• **Tasks**
a - In the forum post about baby boomers, whose America does the writer say the baby boomer generation grew up in?
b - Please carry on the forum post about baby boomers, starting after the last sentence shown.

• **Text passage**
__________

Please, shut the fuck up


I've gotta say here here, The baby boomer generation grew up in FDRs America, we grew up in Reagens America, so again, STFU. FDRs American had more democratic controls, it had more opportunity, Reagens American is a Corporate ologarchy, where everyone is pretty much at the marcy of the ruling buisiness class.

The Bud struggle/republican idea of pick yourself up by your bootstraps and it will be ok, might have worked in the 1950s, where everyone had access to a boot, but now a few people have all the boots.

So yeah, I'm also sick of dickhead baby boomers judging the 20 somethings, saying its a character or culture problem, nothing could be farther from the truth. There ARE no more bootstraps left.

Bud Struggle
24th August 2010, 13:24
The Bud struggle/republican idea of pick yourself up by your bootstraps and it will be ok, might have worked in the 1950s, where everyone had access to a boot, but now a few people have all the boots.

__________

• **Extracted entries**
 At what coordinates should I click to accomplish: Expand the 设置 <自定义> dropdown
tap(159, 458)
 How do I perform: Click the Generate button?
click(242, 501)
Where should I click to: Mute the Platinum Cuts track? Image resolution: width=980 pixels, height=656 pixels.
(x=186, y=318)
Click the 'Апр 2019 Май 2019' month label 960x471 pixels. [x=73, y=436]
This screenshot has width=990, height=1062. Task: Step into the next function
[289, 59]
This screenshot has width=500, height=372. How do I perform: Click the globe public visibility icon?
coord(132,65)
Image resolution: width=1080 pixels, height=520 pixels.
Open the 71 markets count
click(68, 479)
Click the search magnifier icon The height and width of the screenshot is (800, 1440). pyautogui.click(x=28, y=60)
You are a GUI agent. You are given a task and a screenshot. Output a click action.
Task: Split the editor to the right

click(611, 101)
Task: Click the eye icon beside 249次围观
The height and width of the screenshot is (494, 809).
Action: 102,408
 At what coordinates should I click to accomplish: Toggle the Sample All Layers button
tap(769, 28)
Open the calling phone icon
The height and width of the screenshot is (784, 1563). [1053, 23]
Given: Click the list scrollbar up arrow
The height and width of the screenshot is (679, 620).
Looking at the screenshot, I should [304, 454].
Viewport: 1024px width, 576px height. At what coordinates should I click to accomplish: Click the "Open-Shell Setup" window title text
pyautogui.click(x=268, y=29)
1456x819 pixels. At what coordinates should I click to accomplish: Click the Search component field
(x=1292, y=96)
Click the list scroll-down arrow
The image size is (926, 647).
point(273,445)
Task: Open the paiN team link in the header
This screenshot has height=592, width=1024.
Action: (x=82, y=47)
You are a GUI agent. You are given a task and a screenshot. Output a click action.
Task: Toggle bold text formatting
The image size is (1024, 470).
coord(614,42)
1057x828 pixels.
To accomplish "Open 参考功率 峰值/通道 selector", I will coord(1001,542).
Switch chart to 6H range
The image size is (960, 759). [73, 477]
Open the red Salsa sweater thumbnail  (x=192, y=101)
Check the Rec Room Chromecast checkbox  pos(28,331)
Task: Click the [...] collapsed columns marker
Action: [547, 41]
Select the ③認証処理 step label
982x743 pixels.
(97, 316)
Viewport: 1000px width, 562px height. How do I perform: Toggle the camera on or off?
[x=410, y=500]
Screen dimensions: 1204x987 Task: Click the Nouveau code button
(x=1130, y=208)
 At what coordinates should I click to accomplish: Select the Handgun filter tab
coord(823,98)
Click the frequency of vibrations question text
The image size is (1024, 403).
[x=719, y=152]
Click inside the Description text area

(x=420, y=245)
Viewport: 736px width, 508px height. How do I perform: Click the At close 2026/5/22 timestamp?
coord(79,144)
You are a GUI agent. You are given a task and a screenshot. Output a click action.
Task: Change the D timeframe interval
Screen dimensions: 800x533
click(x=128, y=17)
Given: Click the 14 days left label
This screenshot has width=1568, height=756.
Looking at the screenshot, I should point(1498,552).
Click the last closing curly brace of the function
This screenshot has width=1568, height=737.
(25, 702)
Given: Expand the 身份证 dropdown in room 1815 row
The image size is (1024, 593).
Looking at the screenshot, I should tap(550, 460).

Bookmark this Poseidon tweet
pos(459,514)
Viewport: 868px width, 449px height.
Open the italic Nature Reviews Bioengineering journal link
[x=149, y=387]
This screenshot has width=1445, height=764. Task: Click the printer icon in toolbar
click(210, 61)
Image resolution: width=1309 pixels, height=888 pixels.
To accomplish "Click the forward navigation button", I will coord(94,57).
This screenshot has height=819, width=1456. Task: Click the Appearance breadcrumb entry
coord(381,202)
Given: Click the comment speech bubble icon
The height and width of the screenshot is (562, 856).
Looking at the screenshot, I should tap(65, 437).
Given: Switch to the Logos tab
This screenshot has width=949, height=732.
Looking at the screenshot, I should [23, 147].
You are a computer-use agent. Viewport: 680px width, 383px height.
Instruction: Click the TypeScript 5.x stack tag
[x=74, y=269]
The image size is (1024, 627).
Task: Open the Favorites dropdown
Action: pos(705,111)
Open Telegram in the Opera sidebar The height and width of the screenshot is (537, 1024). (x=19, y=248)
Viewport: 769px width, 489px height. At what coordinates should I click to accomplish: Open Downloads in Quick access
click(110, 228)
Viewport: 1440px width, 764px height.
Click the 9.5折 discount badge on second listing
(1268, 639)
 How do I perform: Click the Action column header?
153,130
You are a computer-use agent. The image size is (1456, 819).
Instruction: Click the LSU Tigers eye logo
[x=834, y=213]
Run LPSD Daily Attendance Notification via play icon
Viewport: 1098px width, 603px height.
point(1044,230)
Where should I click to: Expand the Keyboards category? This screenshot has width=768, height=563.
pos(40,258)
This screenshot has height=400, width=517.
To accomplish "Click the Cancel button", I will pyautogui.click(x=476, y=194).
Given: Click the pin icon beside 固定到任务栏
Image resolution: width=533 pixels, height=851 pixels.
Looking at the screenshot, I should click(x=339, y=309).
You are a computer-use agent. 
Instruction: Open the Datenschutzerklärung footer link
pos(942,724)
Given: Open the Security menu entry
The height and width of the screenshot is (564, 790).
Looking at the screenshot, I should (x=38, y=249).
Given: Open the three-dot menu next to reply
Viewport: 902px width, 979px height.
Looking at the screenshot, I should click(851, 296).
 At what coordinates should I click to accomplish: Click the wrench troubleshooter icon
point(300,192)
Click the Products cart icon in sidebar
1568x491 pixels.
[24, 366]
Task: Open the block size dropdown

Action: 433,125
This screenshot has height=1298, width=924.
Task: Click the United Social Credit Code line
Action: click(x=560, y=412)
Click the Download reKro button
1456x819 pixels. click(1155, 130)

__________

• **Answers to the tasks**
a - FDR's America.

b -
I'm more of the 80s generation, thank you. :)

RGacky3
24th August 2010, 14:31
were you born in the 80s?

Jazzratt
24th August 2010, 17:59
I've learned surprising things about leftist attitudes to the unemployed in this thread. None of them were pleasant.

Devrim
24th August 2010, 19:03
I've learned surprising things about leftist attitudes to the unemployed in this thread. None of them were pleasant.

I haven't read through it all. What were they?

I can't imagine anybody who was a socialist having a bad attitude towards the unemployed, particularly during this crisis.

In Turkey, both amongst our comrades and my personal friends, there are two situations at the moment.

Those who work in the state sector, some of which is sill 'secure', and those who are in crisis.

There are no 'Unemployed' in this country as even if you don't have a job, you are scrambling for what little work you can get.

My work is casual. This month I have worked one week. Before the crisis started I was working 50 hours a week every week.

Leo who posts on here is working two jobs, one of them 12 plus hours a day for about 10 a day. The other is a little better, but there aren't many hours at the moment.

Another comrade lost his job a few days ago.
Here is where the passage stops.